エルサレムは崩壊します。今まで彼らの先祖たちが積み上げてきた様々なものが崩れ落ち、全てがなくなっています。私たちもここまでではないでしょうが、この2年弱、そのような事を経験したのではないでしょうか。それで、沢山の苦労をされた方もおられるかも知れません。
しかし、覚えておきましょう。主は私たちが憎くてそのような状況に置かれるのではありません。主の願う、新しい芽を芽吹かせるために全てを破壊されます。私たち信じる者は、主の恵みにより滅び失せないことを感謝します。
今日で哀歌の通読は終わります。

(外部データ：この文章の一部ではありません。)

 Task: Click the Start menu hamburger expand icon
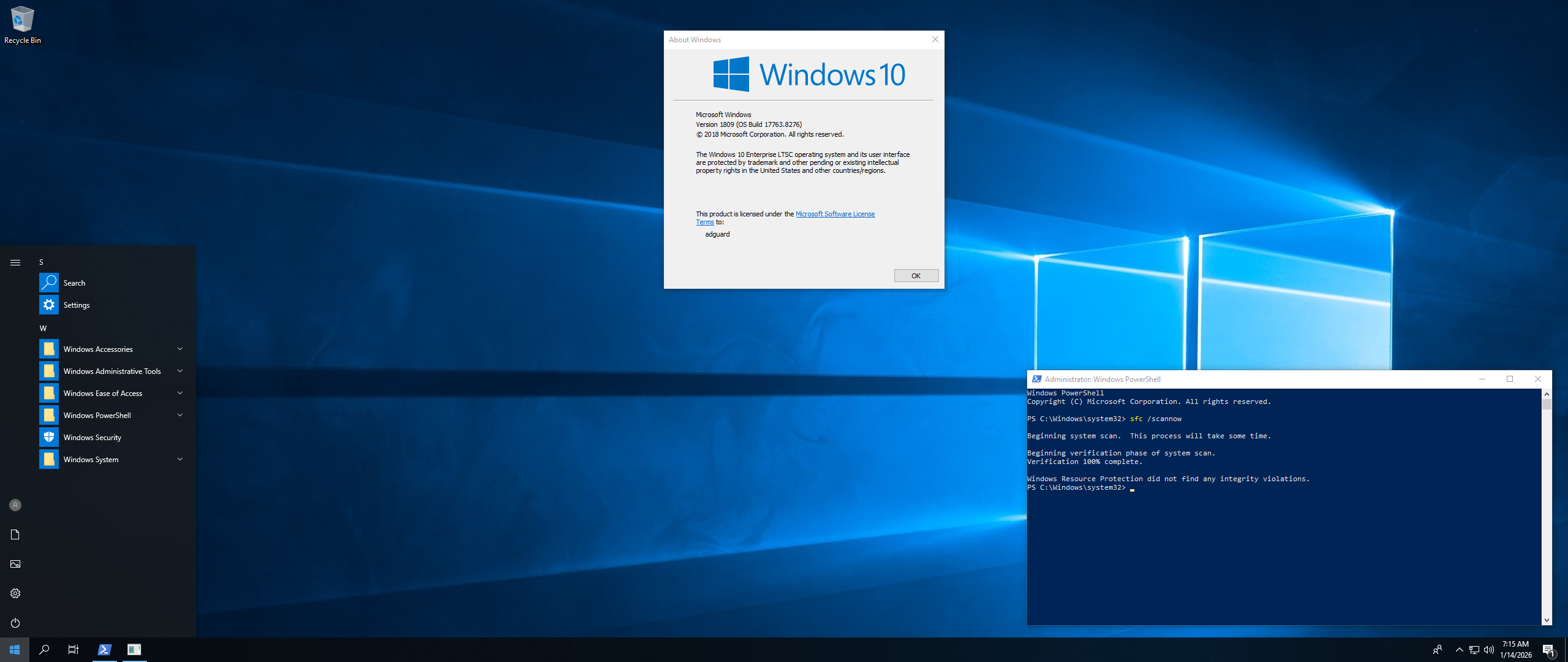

荒廃の中にある一筋の希望を今日もみことばから受け取っていきましょう。

今日の通読箇所:哀歌 3章-5章

■アウトライン

●主の恵みにより滅び失せない:3章
  ・思い返し待ち望む:1-18節
  ・どん底:19-21節
  ・私たちが滅びなかったのは主の恵みによる:22-24節
  ・主の救いを黙って待つのは良い:25-39節
  ・主のみもとに立ち返ろう:40-45節
  ・目から涙が川のように流れる:46-54節
  ・深い穴から御名を呼ぶ:55-66節

●無慈悲な状況:4章
  ・荒野のだちょうのように無慈悲:1-12節
  ・預言者たちの罪、祭司の咎:13-20節
  ・エドムの娘、シオンの娘:21-22節

●あなたのみもとに帰らせてください:5章
  ・私たちの心が病んでいるのはこのためです:1-18節
  ・あなたのみもとに帰らせてください:19-22節

(1)通読のために心を整える

心を静めて、知恵と啓示の御霊をお迎えしましょう。

(2)通読

今日の通読箇所をまず音読しましょう。

(3)自分なりの受け取ったことをノートに書き記す

コラムを読む前に、自分なりに受け取ったことをノートにまとめてみましょう。

(4)コラムを読む

コラムを読み、質問の答えを考えてみましょう。

■コラム

【3章】主の恵みにより滅び失せない

・思い返し待ち望む:1-18節
主がエルサレムに下している災いを、エレミヤは自分の体に受けているように書いています。
エレミヤは自分と同じほどにエルサレムを愛しました、そして、今のエルサレムの状態を監獄の中にいるようだと言っています。その中でむち打たれ、肉と皮がすり減り、骨を砕き、苦みと苦難で取り囲まれ、死んだ者のようになったと言っています。これが罪を犯した人の本来の姿です。
そして、主が自分に敵対し、助けを求めて叫んでも聞かれません。救いの無い状態です。そして、通り道を塞いでいます。何か物事が進まない原因のひとつは、ここからわかるように私たちの罪が原因かも知れません。
11節では自分を畑のようにたとえ、それを荒らされます。矢の的のようになります。そのような状態を見て、諸国の物笑いとなっています。これはイエス様の姿でもあります。主は自らこのような道を選び取ってくださいました。私たちの罪を背負った結果です。そして、十字架で贖いを完了してくださいました。
これはまた、イエス様の模範の姿でもあります。とりなしの祈りをするとき、このような姿勢で、隣人の痛みを自分の痛みとして祈るのです。
15節からは心が苦々しくなってきています。苦よもぎはものすごく苦く、精神をおかしくさせる成分が入っている草です。黙示録にもこれが出てきます。そして、「歯を小石で砕き」とあります。食べ物の中に誤って小石が混入し、それを食べて歯が欠けてしまったという状態です。

・どん底:19-21節
とりなす祈るとき、また、私たちが信仰生活を続けるとき、このような苦みを覚えることがあります。罪の大きさに打ちひしがれる時があります。しかし、どん底に大地があります。落ちる所まで落ちた者には回復が待っています。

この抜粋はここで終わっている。